Suffolk sewer district expansion plan advances

December 4, 2010

LICA
Photo credit: Newsday / Michael E. Ach | Waste water in the final clarifier tanks at the Bergen Point Treatment Plant, Bergen Ave., Suffolk County Department of Public Works Southwest Sewer District #3, West Babylon. (Oct. 19, 2006)
Suffolk's Southwest Sewer District, born in scandal and mired by delays and cost overruns, was a $1-billion municipal mess that sent contractors to jail and cost elected officials their jobs.

The saga even saw the murder of sewer czar John Flynn by a jealous girlfriend hours before he was supposed to testify about corruption to a grand jury.

So intense was public anger, huge concrete sewer pipes on roadsides became spray-painted campaign signs: "Flush Klein in '79," a reference to then-County Executive John V.N. Klein, later ousted in a bitter GOP primary. Backlash was so strong, all plans on the drawing board for other large sewer projects throughout the county simply died.

Now, three decades later, a $65-million sewer resolution sailed through the county legislature's public works committee last week without a word of debate or a peep of protest.

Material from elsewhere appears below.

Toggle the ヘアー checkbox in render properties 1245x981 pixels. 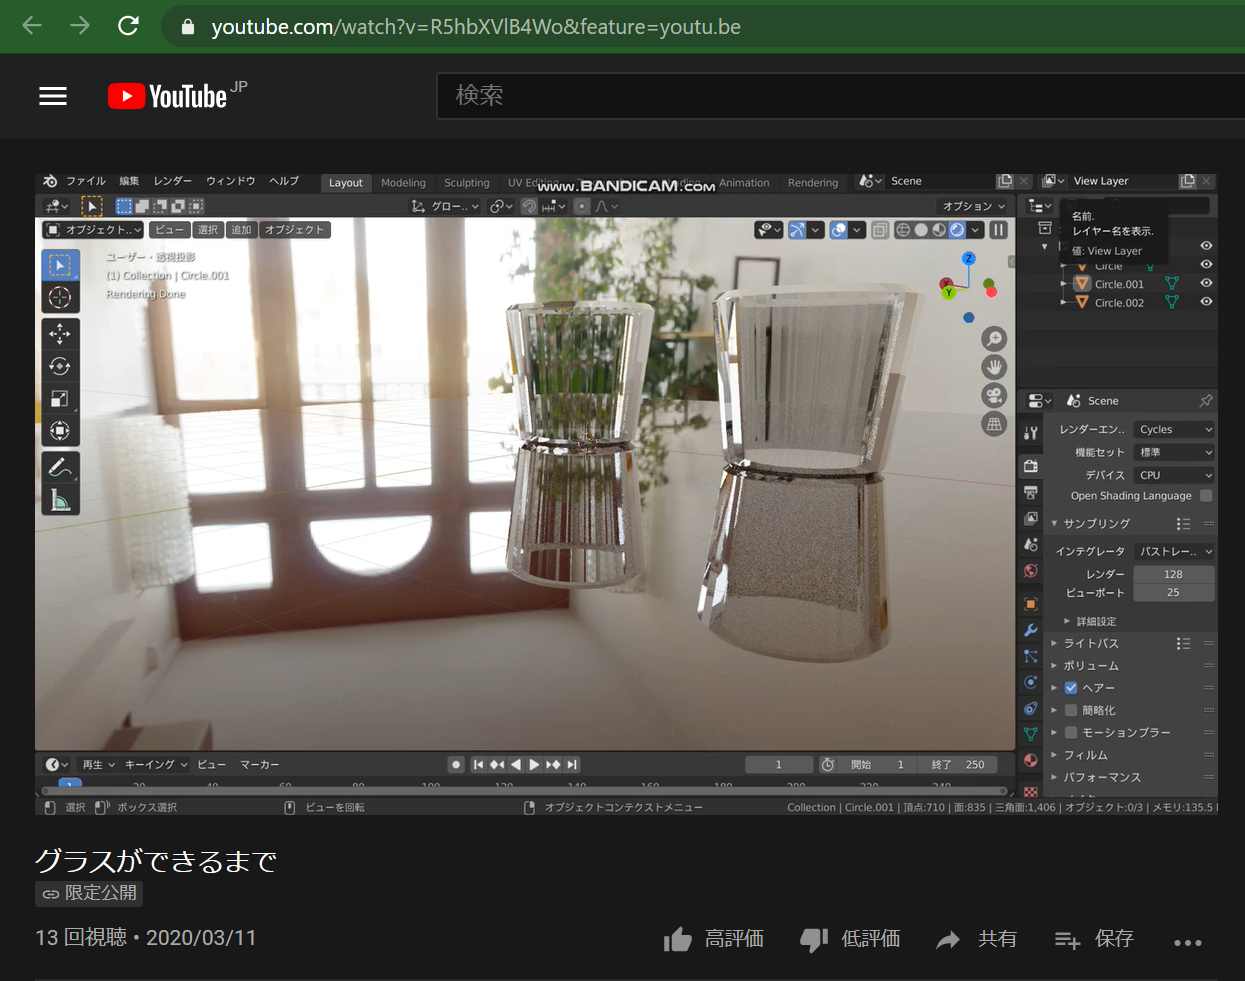coord(1071,688)
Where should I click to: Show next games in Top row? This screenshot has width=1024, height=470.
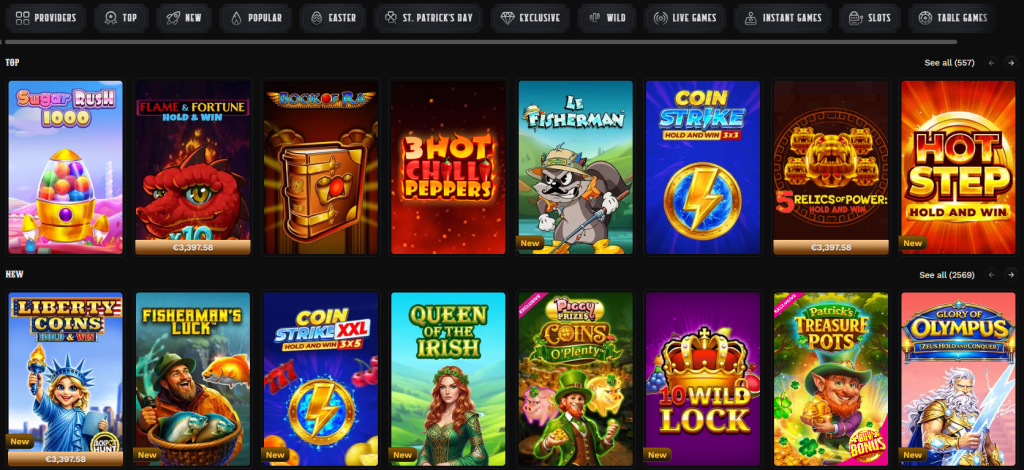pyautogui.click(x=1011, y=63)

The measure, which will be voted on Tuesday by the full legislature, is the largest investment in the once controversial district since it opened in 1981. It will increase the West Babylon sewer plant's capacity by 33 percent to treat a total 41 million gallons of waste daily.

It's also a sign the once incendiary project is now seen as a beacon to help refurbish struggling downtowns, such as Wyandanch, and an engine to spur new economic growth in much of western Suffolk.

"We've closed that old chapter and opened a new one," said Michael White, executive director of the Long Island Regional Planning Council.

White should know - he started his career as an environmental monitor on the project and later testified as a whistle-blower during sewer district probes.

Slated to cost $291 million, the project took 14 years as streets were torn and hundreds of miles of pipe installed, with residents taxed for years before the first flush. Flynn, himself indicted in June 1979, was knifed by his girlfriend for allegedly cheating on her only hours before he was to testify before a grand jury, where he'd promised a prosecutor he'd tell all because he was "fed up with covering up for everybody."

"The scandal put a halt to any sewer construction for 30 years," County Executive Steve Levy said last week. "But we've turned the page . . . If you want job growth, downtown revitalization and workforce housing, new sewer capacity is indispensable."

New capacity is needed because the plant is now at 95 percent of its 30-million-gallon-a-day limit, with projects such as the Canon U.S.A. Inc. headquarters being built in Melville.

On the horizon are plans for the 9,000-unit Heartland Town Square on the old Pilgrim Psychiatric Center property in Brentwood, which may produce as much as 2.5 million gallons of sewage a day. Babylon, meanwhile, is looking to build a bustling downtown with its Wyandanch Rising project, which will generate 400,000 gallons daily.

Officials say they are studying how to extend the sewer district - which now covers about 84,000 properties in the lower part of Islip and Babylon below Southern State Parkway - to those areas on the towns' northern borders. Ultimately, local residents will be asked to vote on becoming part of the district.

Unlike the 1970s, when federal and state governments paid 87.5 percent of sewer costs, there is little aid for new sewers or refurbishing aging facilities.

The Southwest District needs to spend $150 million to replace the bay portion of the outfall pipe because similar pipes used elsewhere have failed. The county also is studying how to recycle rather than truck out sludge after protests ended plans to burn it.

Businesses, such as Canon and Deer Park's Tanger Outlet Center - outside the sewer district - can pay for the right to hook up to the system rather than build their own plants.

But funding a new collection system for homeowners who could be added to the expanded district will be daunting.

Asked about new spending on the once infamous project, Klein, 69, just laughed. "I'm beyond caring about vindication," he said. "But in hindsight it's obvious it was a sound investment."